> [EXERCISE DESCRIPTION] Output the listing below, keeping each line exactly as it stands.

——

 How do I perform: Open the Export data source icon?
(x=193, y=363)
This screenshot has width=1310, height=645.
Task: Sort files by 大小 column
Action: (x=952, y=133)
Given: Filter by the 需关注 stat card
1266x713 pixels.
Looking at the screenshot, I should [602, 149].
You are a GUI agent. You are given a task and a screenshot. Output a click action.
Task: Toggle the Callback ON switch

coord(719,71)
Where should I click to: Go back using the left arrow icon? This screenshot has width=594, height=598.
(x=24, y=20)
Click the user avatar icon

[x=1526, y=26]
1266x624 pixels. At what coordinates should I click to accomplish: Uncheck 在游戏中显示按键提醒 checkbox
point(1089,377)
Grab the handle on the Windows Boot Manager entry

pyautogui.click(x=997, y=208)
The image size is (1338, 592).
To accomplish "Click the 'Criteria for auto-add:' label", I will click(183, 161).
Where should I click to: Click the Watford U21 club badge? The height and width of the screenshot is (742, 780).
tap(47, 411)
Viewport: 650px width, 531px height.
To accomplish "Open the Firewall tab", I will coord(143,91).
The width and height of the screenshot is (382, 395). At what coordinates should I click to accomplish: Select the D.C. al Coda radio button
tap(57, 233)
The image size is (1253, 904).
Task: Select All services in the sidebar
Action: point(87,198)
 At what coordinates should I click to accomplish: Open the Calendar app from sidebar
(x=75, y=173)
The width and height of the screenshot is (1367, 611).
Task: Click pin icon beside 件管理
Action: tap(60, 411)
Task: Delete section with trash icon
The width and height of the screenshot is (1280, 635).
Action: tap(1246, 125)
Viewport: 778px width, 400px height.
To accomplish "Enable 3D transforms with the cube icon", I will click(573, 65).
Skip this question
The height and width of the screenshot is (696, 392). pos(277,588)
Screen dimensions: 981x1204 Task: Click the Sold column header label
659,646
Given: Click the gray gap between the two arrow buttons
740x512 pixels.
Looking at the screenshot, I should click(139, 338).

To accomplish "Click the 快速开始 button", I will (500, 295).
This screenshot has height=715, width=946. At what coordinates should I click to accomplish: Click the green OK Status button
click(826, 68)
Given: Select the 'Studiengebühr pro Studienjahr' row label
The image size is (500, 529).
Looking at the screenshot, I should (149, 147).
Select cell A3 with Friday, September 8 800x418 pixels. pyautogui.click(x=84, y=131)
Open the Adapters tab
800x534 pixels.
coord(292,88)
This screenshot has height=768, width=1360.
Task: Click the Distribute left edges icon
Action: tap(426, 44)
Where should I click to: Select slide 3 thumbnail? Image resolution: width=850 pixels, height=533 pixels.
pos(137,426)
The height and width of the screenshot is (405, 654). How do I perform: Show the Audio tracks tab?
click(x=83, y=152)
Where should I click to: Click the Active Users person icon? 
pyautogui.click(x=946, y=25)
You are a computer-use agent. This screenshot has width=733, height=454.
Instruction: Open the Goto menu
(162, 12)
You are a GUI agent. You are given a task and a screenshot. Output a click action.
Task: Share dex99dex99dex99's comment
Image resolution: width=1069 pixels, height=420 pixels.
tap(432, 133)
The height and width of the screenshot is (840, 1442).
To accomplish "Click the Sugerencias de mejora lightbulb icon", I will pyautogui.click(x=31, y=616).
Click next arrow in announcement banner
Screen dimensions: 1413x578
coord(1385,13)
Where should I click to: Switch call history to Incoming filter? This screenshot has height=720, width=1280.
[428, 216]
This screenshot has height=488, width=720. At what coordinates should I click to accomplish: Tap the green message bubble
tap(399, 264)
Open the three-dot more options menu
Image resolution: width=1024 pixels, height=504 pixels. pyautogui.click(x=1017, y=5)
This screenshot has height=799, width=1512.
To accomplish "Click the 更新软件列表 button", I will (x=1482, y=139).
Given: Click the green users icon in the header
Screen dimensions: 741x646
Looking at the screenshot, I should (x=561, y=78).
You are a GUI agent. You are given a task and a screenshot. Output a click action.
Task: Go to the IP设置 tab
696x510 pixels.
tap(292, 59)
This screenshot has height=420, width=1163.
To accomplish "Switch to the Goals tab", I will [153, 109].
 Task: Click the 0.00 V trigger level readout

——

> [RESULT OF THIS EXERCISE]
 How do I perform: Open the Export data source icon?
(x=193, y=363)
This screenshot has width=1310, height=645.
Task: Sort files by 大小 column
Action: (x=952, y=133)
Given: Filter by the 需关注 stat card
1266x713 pixels.
Looking at the screenshot, I should [602, 149].
You are a GUI agent. You are given a task and a screenshot. Output a click action.
Task: Toggle the Callback ON switch

coord(719,71)
Where should I click to: Go back using the left arrow icon? This screenshot has width=594, height=598.
(x=24, y=20)
Click the user avatar icon

[x=1526, y=26]
1266x624 pixels. At what coordinates should I click to accomplish: Uncheck 在游戏中显示按键提醒 checkbox
point(1089,377)
Grab the handle on the Windows Boot Manager entry

pyautogui.click(x=997, y=208)
The image size is (1338, 592).
To accomplish "Click the 'Criteria for auto-add:' label", I will click(183, 161).
Where should I click to: Click the Watford U21 club badge? The height and width of the screenshot is (742, 780).
tap(47, 411)
Viewport: 650px width, 531px height.
To accomplish "Open the Firewall tab", I will coord(143,91).
The width and height of the screenshot is (382, 395). At what coordinates should I click to accomplish: Select the D.C. al Coda radio button
tap(57, 233)
The image size is (1253, 904).
Task: Select All services in the sidebar
Action: point(87,198)
 At what coordinates should I click to accomplish: Open the Calendar app from sidebar
(x=75, y=173)
The width and height of the screenshot is (1367, 611).
Task: Click pin icon beside 件管理
Action: tap(60, 411)
Task: Delete section with trash icon
The width and height of the screenshot is (1280, 635).
Action: tap(1246, 125)
Viewport: 778px width, 400px height.
To accomplish "Enable 3D transforms with the cube icon", I will click(573, 65).
Skip this question
The height and width of the screenshot is (696, 392). pos(277,588)
Screen dimensions: 981x1204 Task: Click the Sold column header label
659,646
Given: Click the gray gap between the two arrow buttons
740x512 pixels.
Looking at the screenshot, I should click(139, 338).

To accomplish "Click the 快速开始 button", I will (500, 295).
This screenshot has height=715, width=946. At what coordinates should I click to accomplish: Click the green OK Status button
click(826, 68)
Given: Select the 'Studiengebühr pro Studienjahr' row label
The image size is (500, 529).
Looking at the screenshot, I should (149, 147).
Select cell A3 with Friday, September 8 800x418 pixels. pyautogui.click(x=84, y=131)
Open the Adapters tab
800x534 pixels.
coord(292,88)
This screenshot has height=768, width=1360.
Task: Click the Distribute left edges icon
Action: tap(426, 44)
Where should I click to: Select slide 3 thumbnail? Image resolution: width=850 pixels, height=533 pixels.
pos(137,426)
The height and width of the screenshot is (405, 654). How do I perform: Show the Audio tracks tab?
click(x=83, y=152)
Where should I click to: Click the Active Users person icon? 
pyautogui.click(x=946, y=25)
You are a computer-use agent. This screenshot has width=733, height=454.
Instruction: Open the Goto menu
(162, 12)
You are a GUI agent. You are given a task and a screenshot. Output a click action.
Task: Share dex99dex99dex99's comment
Image resolution: width=1069 pixels, height=420 pixels.
tap(432, 133)
The height and width of the screenshot is (840, 1442).
To accomplish "Click the Sugerencias de mejora lightbulb icon", I will pyautogui.click(x=31, y=616).
Click next arrow in announcement banner
Screen dimensions: 1413x578
coord(1385,13)
Where should I click to: Switch call history to Incoming filter? This screenshot has height=720, width=1280.
[428, 216]
This screenshot has height=488, width=720. At what coordinates should I click to accomplish: Tap the green message bubble
tap(399, 264)
Open the three-dot more options menu
Image resolution: width=1024 pixels, height=504 pixels. pyautogui.click(x=1017, y=5)
This screenshot has height=799, width=1512.
To accomplish "Click the 更新软件列表 button", I will (x=1482, y=139).
Given: Click the green users icon in the header
Screen dimensions: 741x646
Looking at the screenshot, I should (x=561, y=78).
You are a GUI agent. You are given a task and a screenshot. Output a click action.
Task: Go to the IP设置 tab
696x510 pixels.
tap(292, 59)
This screenshot has height=420, width=1163.
To accomplish "Switch to the Goals tab", I will [153, 109].
 Task: Click the 0.00 V trigger level readout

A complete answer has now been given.